Data provided.
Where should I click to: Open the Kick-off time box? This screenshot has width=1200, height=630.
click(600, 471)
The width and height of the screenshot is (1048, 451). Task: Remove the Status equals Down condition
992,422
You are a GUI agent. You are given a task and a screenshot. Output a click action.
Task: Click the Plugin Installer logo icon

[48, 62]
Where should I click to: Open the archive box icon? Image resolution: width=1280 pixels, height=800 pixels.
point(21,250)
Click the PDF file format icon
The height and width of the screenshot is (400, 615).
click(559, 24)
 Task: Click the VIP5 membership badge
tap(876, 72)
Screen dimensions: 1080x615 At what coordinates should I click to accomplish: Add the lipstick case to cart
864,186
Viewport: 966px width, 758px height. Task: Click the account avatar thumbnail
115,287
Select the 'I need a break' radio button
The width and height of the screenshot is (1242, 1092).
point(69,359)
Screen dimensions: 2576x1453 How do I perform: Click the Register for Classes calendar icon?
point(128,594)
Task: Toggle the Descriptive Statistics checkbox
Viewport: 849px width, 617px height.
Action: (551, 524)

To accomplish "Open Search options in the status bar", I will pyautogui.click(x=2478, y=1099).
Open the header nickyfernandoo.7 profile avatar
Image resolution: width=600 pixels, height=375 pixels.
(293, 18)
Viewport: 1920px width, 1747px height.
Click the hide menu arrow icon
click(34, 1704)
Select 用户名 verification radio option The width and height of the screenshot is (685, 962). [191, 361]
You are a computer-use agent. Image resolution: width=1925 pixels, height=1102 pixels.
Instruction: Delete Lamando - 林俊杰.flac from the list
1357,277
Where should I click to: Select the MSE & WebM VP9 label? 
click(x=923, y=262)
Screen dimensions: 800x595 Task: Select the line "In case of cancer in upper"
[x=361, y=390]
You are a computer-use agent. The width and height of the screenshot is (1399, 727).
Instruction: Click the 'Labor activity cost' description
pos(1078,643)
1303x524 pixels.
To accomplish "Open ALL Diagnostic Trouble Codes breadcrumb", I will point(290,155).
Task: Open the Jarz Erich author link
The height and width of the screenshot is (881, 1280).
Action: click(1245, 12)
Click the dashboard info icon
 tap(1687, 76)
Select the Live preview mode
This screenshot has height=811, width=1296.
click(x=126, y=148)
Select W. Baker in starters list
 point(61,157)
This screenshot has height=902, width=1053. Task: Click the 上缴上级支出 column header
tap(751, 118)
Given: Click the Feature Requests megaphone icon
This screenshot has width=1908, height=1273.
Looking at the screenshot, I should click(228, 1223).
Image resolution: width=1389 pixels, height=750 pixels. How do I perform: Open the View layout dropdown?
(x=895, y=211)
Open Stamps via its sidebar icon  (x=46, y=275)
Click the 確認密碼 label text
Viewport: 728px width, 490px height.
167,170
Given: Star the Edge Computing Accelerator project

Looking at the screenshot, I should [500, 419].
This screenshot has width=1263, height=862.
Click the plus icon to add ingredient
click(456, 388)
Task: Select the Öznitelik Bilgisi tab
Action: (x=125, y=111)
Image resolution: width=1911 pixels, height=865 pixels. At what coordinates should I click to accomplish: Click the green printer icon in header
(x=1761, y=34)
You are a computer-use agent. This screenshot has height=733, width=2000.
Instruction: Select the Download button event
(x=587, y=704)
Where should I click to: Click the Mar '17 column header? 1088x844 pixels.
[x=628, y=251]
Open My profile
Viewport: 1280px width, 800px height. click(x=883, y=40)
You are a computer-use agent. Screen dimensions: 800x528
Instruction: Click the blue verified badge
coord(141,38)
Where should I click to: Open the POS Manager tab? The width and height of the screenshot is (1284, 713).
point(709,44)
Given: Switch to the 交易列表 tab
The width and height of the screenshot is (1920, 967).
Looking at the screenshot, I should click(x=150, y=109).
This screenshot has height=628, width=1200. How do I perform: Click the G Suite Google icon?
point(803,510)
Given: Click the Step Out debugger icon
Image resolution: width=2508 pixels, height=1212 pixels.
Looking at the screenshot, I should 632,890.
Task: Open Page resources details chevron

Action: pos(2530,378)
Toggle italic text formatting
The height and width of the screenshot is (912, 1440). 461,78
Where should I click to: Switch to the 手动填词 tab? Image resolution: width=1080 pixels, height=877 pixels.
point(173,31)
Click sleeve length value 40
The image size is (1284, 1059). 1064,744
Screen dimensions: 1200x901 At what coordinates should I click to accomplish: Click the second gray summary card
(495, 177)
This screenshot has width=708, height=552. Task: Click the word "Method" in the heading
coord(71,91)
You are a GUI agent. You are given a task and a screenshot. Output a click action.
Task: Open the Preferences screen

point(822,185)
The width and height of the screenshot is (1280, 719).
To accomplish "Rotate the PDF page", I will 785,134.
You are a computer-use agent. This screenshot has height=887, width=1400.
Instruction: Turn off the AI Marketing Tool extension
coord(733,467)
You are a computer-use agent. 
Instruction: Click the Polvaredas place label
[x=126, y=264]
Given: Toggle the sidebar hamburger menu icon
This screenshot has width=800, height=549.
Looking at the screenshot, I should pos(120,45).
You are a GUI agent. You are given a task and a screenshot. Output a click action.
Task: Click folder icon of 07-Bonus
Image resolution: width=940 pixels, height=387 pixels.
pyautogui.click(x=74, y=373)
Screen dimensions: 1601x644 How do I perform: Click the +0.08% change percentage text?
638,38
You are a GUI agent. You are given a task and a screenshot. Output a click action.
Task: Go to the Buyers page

Aim of the exercise. Rewrite the lines above as a Markdown table with two columns, "No." for the row number and "Line" for the line itself. Leave out the blank lines.

Reply to the task.
| No. | Line |
|---|---|
| 1 | Where should I click to: Open the Kick-off time box? This screenshot has width=1200, height=630. |
| 2 | click(600, 471) |
| 3 | The width and height of the screenshot is (1048, 451). Task: Remove the Status equals Down condition |
| 4 | 992,422 |
| 5 | You are a GUI agent. You are given a task and a screenshot. Output a click action. |
| 6 | Task: Click the Plugin Installer logo icon |
| 7 | [48, 62] |
| 8 | Where should I click to: Open the archive box icon? Image resolution: width=1280 pixels, height=800 pixels. |
| 9 | point(21,250) |
| 10 | Click the PDF file format icon |
| 11 | The height and width of the screenshot is (400, 615). |
| 12 | click(559, 24) |
| 13 |  Task: Click the VIP5 membership badge |
| 14 | tap(876, 72) |
| 15 | Screen dimensions: 1080x615 At what coordinates should I click to accomplish: Add the lipstick case to cart |
| 16 | 864,186 |
| 17 | Viewport: 966px width, 758px height. Task: Click the account avatar thumbnail |
| 18 | 115,287 |
| 19 | Select the 'I need a break' radio button |
| 20 | The width and height of the screenshot is (1242, 1092). |
| 21 | point(69,359) |
| 22 | Screen dimensions: 2576x1453 How do I perform: Click the Register for Classes calendar icon? |
| 23 | point(128,594) |
| 24 | Task: Toggle the Descriptive Statistics checkbox |
| 25 | Viewport: 849px width, 617px height. |
| 26 | Action: (551, 524) |
| 27 | To accomplish "Open Search options in the status bar", I will pyautogui.click(x=2478, y=1099). |
| 28 | Open the header nickyfernandoo.7 profile avatar |
| 29 | Image resolution: width=600 pixels, height=375 pixels. |
| 30 | (293, 18) |
| 31 | Viewport: 1920px width, 1747px height. |
| 32 | Click the hide menu arrow icon |
| 33 | click(34, 1704) |
| 34 | Select 用户名 verification radio option The width and height of the screenshot is (685, 962). [191, 361] |
| 35 | You are a computer-use agent. Image resolution: width=1925 pixels, height=1102 pixels. |
| 36 | Instruction: Delete Lamando - 林俊杰.flac from the list |
| 37 | 1357,277 |
| 38 | Where should I click to: Select the MSE & WebM VP9 label?  |
| 39 | click(x=923, y=262) |
| 40 | Screen dimensions: 800x595 Task: Select the line "In case of cancer in upper" |
| 41 | [x=361, y=390] |
| 42 | You are a computer-use agent. The width and height of the screenshot is (1399, 727). |
| 43 | Instruction: Click the 'Labor activity cost' description |
| 44 | pos(1078,643) |
| 45 | 1303x524 pixels. |
| 46 | To accomplish "Open ALL Diagnostic Trouble Codes breadcrumb", I will point(290,155). |
| 47 | Task: Open the Jarz Erich author link |
| 48 | The height and width of the screenshot is (881, 1280). |
| 49 | Action: click(1245, 12) |
| 50 | Click the dashboard info icon |
| 51 |  tap(1687, 76) |
| 52 | Select the Live preview mode |
| 53 | This screenshot has height=811, width=1296. |
| 54 | click(x=126, y=148) |
| 55 | Select W. Baker in starters list |
| 56 |  point(61,157) |
| 57 | This screenshot has height=902, width=1053. Task: Click the 上缴上级支出 column header |
| 58 | tap(751, 118) |
| 59 | Given: Click the Feature Requests megaphone icon |
| 60 | This screenshot has width=1908, height=1273. |
| 61 | Looking at the screenshot, I should click(228, 1223). |
| 62 | Image resolution: width=1389 pixels, height=750 pixels. How do I perform: Open the View layout dropdown? |
| 63 | (x=895, y=211) |
| 64 | Open Stamps via its sidebar icon  (x=46, y=275) |
| 65 | Click the 確認密碼 label text |
| 66 | Viewport: 728px width, 490px height. |
| 67 | 167,170 |
| 68 | Given: Star the Edge Computing Accelerator project |
| 69 | Looking at the screenshot, I should [500, 419]. |
| 70 | This screenshot has width=1263, height=862. |
| 71 | Click the plus icon to add ingredient |
| 72 | click(456, 388) |
| 73 | Task: Select the Öznitelik Bilgisi tab |
| 74 | Action: (x=125, y=111) |
| 75 | Image resolution: width=1911 pixels, height=865 pixels. At what coordinates should I click to accomplish: Click the green printer icon in header |
| 76 | (x=1761, y=34) |
| 77 | You are a computer-use agent. This screenshot has height=733, width=2000. |
| 78 | Instruction: Select the Download button event |
| 79 | (x=587, y=704) |
| 80 | Where should I click to: Click the Mar '17 column header? 1088x844 pixels. |
| 81 | [x=628, y=251] |
| 82 | Open My profile |
| 83 | Viewport: 1280px width, 800px height. click(x=883, y=40) |
| 84 | You are a computer-use agent. Screen dimensions: 800x528 |
| 85 | Instruction: Click the blue verified badge |
| 86 | coord(141,38) |
| 87 | Where should I click to: Open the POS Manager tab? The width and height of the screenshot is (1284, 713). |
| 88 | point(709,44) |
| 89 | Given: Switch to the 交易列表 tab |
| 90 | The width and height of the screenshot is (1920, 967). |
| 91 | Looking at the screenshot, I should click(x=150, y=109). |
| 92 | This screenshot has height=628, width=1200. How do I perform: Click the G Suite Google icon? |
| 93 | point(803,510) |
| 94 | Given: Click the Step Out debugger icon |
| 95 | Image resolution: width=2508 pixels, height=1212 pixels. |
| 96 | Looking at the screenshot, I should 632,890. |
| 97 | Task: Open Page resources details chevron |
| 98 | Action: pos(2530,378) |
| 99 | Toggle italic text formatting |
| 100 | The height and width of the screenshot is (912, 1440). 461,78 |
| 101 | Where should I click to: Switch to the 手动填词 tab? Image resolution: width=1080 pixels, height=877 pixels. |
| 102 | point(173,31) |
| 103 | Click sleeve length value 40 |
| 104 | The image size is (1284, 1059). 1064,744 |
| 105 | Screen dimensions: 1200x901 At what coordinates should I click to accomplish: Click the second gray summary card |
| 106 | (495, 177) |
| 107 | This screenshot has width=708, height=552. Task: Click the word "Method" in the heading |
| 108 | coord(71,91) |
| 109 | You are a GUI agent. You are given a task and a screenshot. Output a click action. |
| 110 | Task: Open the Preferences screen |
| 111 | point(822,185) |
| 112 | The width and height of the screenshot is (1280, 719). |
| 113 | To accomplish "Rotate the PDF page", I will 785,134. |
| 114 | You are a computer-use agent. This screenshot has height=887, width=1400. |
| 115 | Instruction: Turn off the AI Marketing Tool extension |
| 116 | coord(733,467) |
| 117 | You are a computer-use agent.  |
| 118 | Instruction: Click the Polvaredas place label |
| 119 | [x=126, y=264] |
| 120 | Given: Toggle the sidebar hamburger menu icon |
| 121 | This screenshot has width=800, height=549. |
| 122 | Looking at the screenshot, I should pos(120,45). |
| 123 | You are a GUI agent. You are given a task and a screenshot. Output a click action. |
| 124 | Task: Click folder icon of 07-Bonus |
| 125 | Image resolution: width=940 pixels, height=387 pixels. |
| 126 | pyautogui.click(x=74, y=373) |
| 127 | Screen dimensions: 1601x644 How do I perform: Click the +0.08% change percentage text? |
| 128 | 638,38 |
| 129 | You are a GUI agent. You are given a task and a screenshot. Output a click action. |
| 130 | Task: Go to the Buyers page |